#### WHAT IS REQUIRED
Edit the records below by replacing "Task" with "Instruction" and leaving all other text unchanged. Omit the pictures from your answer.

**** DATA RECORDS ****

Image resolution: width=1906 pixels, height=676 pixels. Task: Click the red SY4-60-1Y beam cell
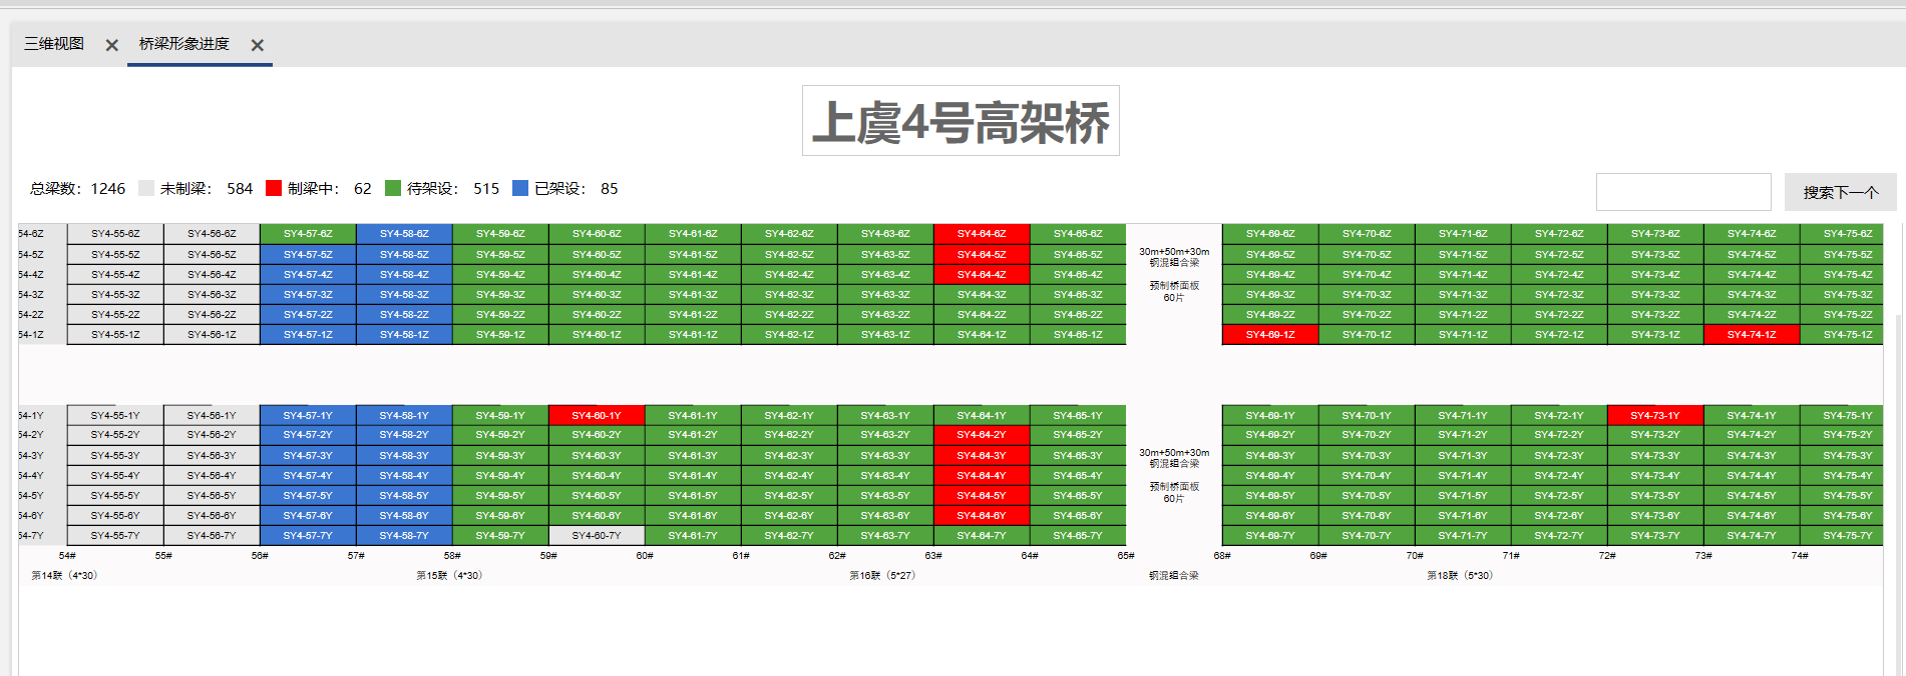[x=596, y=415]
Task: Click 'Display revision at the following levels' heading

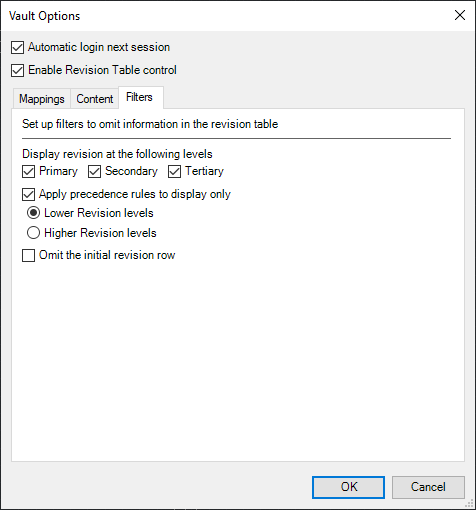Action: point(117,154)
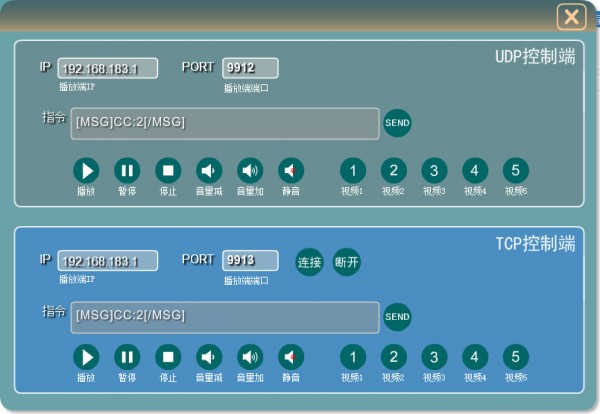Select video 2 in TCP panel
This screenshot has height=414, width=600.
[393, 357]
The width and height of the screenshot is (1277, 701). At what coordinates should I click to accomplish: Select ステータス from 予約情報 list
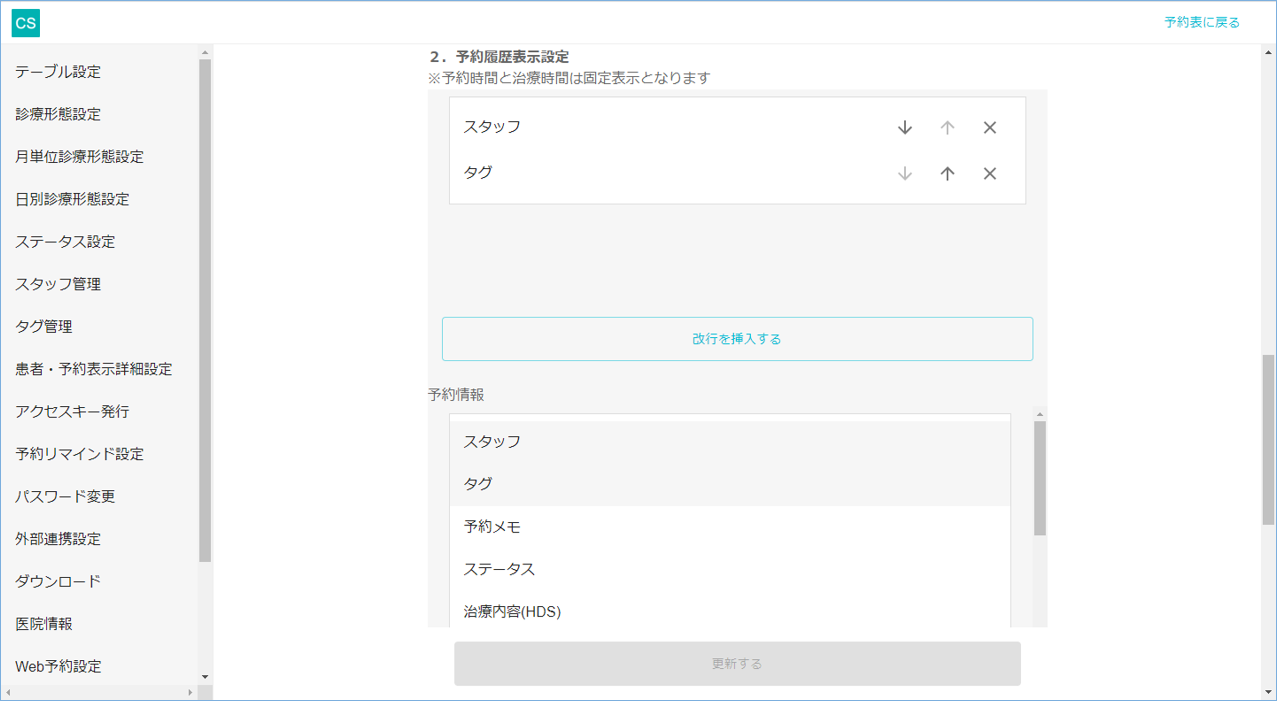click(x=499, y=569)
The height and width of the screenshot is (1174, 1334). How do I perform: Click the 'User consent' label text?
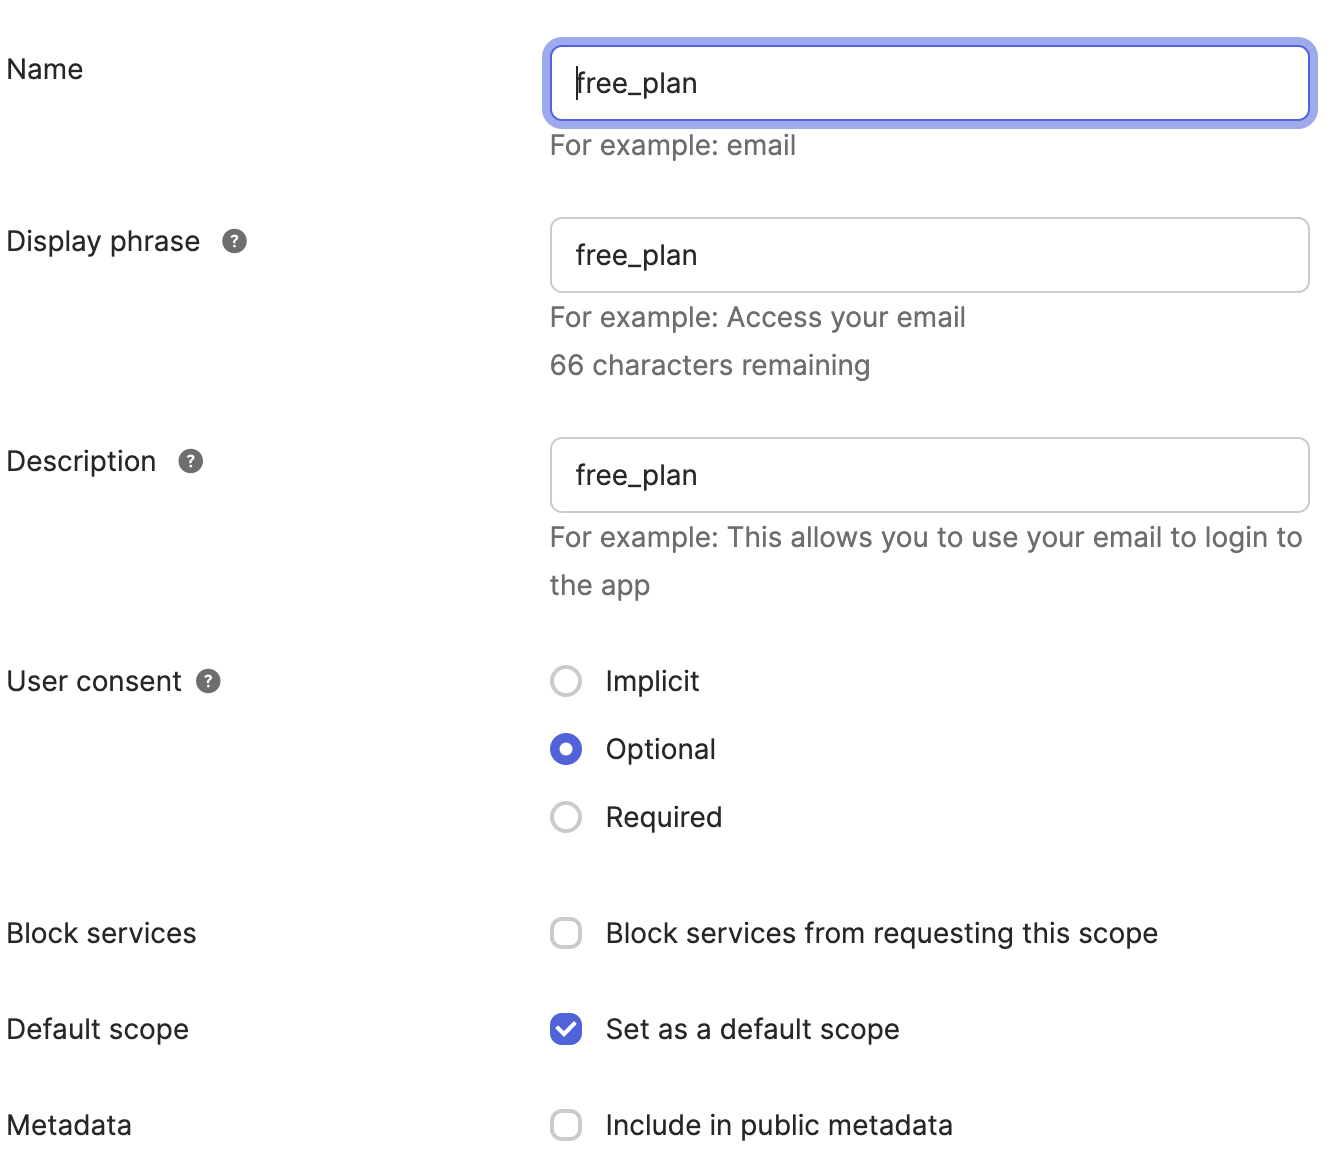coord(94,681)
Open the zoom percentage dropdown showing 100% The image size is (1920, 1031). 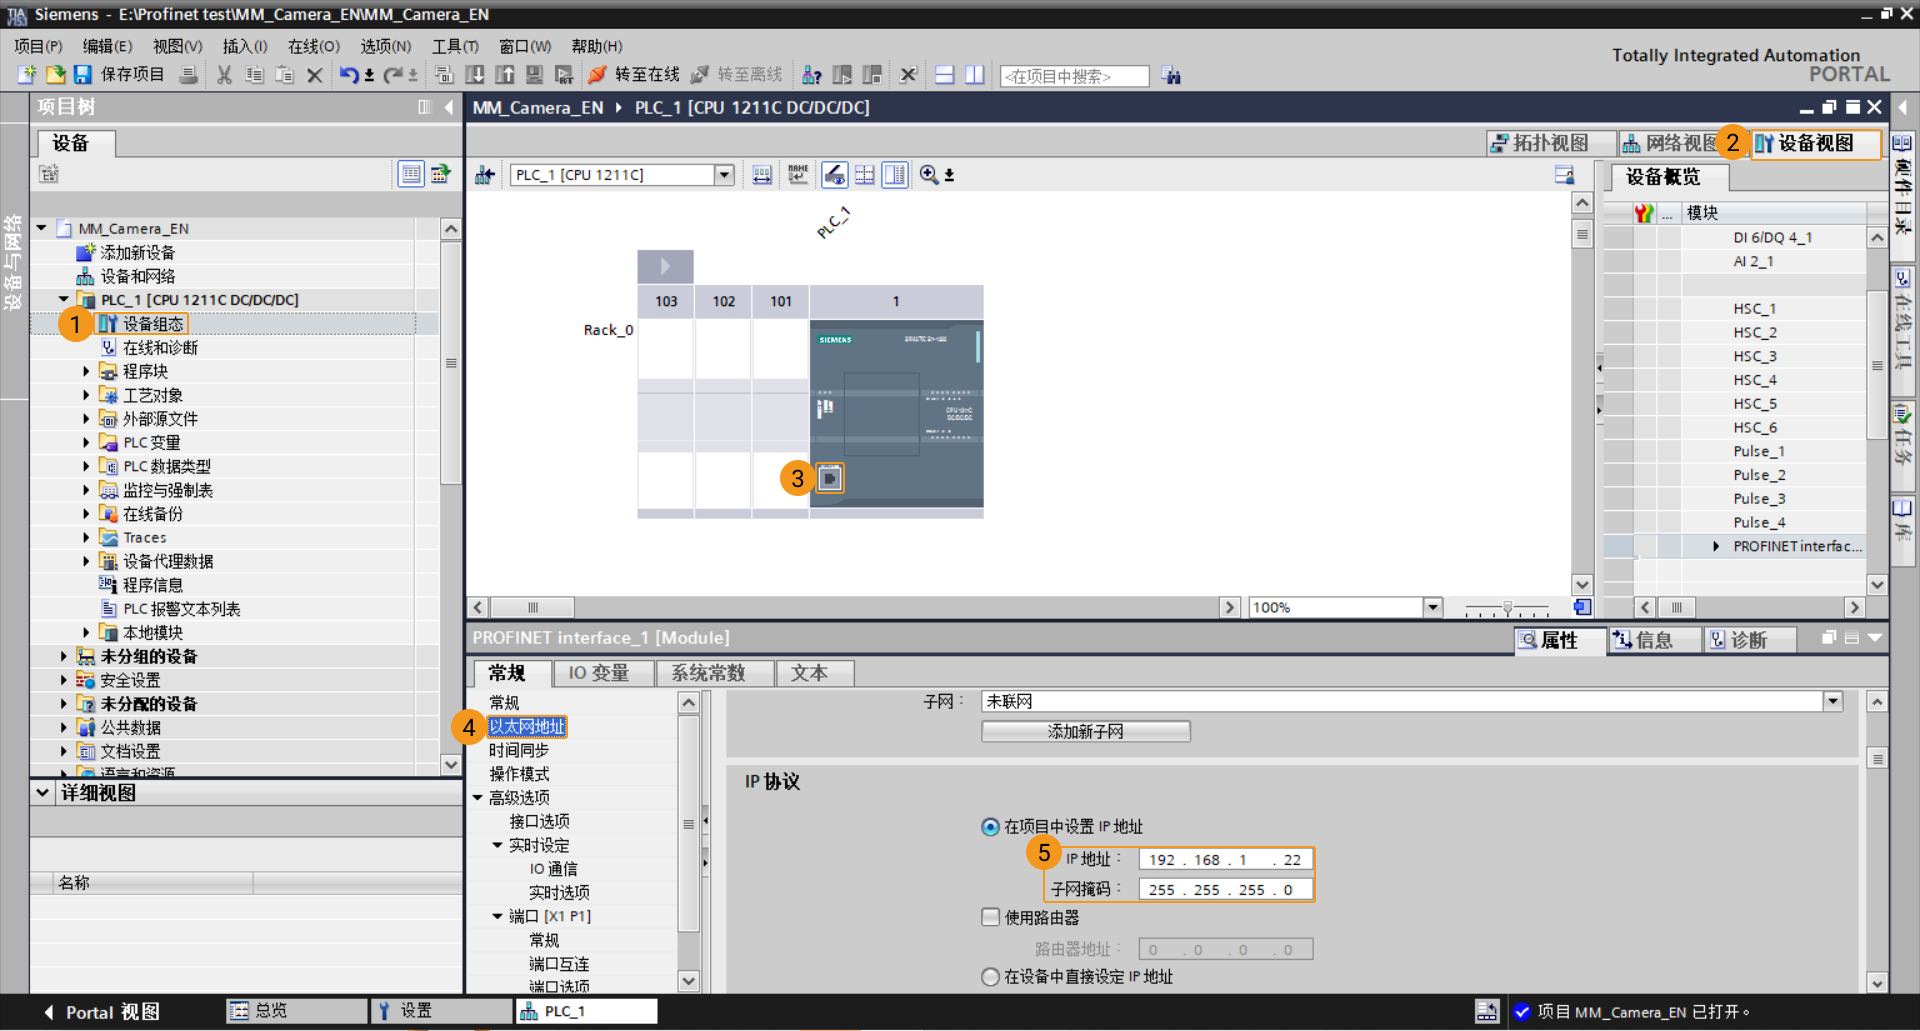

****

#### SOLUTION FOR THIS EXERCISE
Image resolution: width=1906 pixels, height=676 pixels. Instruction: Click the red SY4-60-1Y beam cell
[x=596, y=415]
Instruction: Click 'Display revision at the following levels' heading

Action: point(117,154)
Select video 2 in TCP panel
This screenshot has height=414, width=600.
[393, 357]
The width and height of the screenshot is (1277, 701). At what coordinates should I click to accomplish: Select ステータス from 予約情報 list
click(x=499, y=569)
The height and width of the screenshot is (1174, 1334). How do I perform: Click the 'User consent' label text?
coord(94,681)
Open the zoom percentage dropdown showing 100% The image size is (1920, 1031). 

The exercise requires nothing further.